***** SOURCE EXCERPT *****
Charles Stewart Drew (also known as C.S. Drew) was a representative in the legislature of the Oregon Territory of the United States and quartermaster general of the territorial militia in the 1850s. During the American Civil War, he was a Union Army officer, serving in the 1st Oregon Cavalry regiment. He eventually reached the rank of Lieutenant Colonel. In 1864, he led an Army reconnaissance party into southeastern Oregon. The expedition, known as the Owyhee Reconnaissance, traveled through uncharted country from Fort Klamath to Fort Boise and back. Drew was the author of two historically important military reports; one documented Indian attacks on American settlers in the Oregon Territory and the other was his report of the Owyhee Reconnaissance.
***** MATERIAL SHOWN *****
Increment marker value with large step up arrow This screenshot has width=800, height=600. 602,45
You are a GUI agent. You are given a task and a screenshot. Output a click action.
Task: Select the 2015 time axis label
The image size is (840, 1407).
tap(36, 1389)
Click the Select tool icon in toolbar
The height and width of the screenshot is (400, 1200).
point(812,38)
*****
Condense the paragraph of the Charles Stewart Drew excerpt that begins "Charles Stewart Drew (also known as C.S. Drew)" into a short bulleted list that keeps its main facts.

» WORKED SOLUTION:
- Charles Stewart Drew (C.S. Drew) served in the 1850s as a representative in the Oregon Territory legislature and as quartermaster general of the territorial militia.
- In the Civil War he was a Union Army officer in the 1st Oregon Cavalry and rose to Lieutenant Colonel.
- In 1864 he led the Owyhee Reconnaissance, an Army party that crossed uncharted southeastern Oregon from Fort Klamath to Fort Boise and back.
- He wrote two historically important military reports, one on Indian attacks on American settlers in the Oregon Territory and one on the Owyhee Reconnaissance.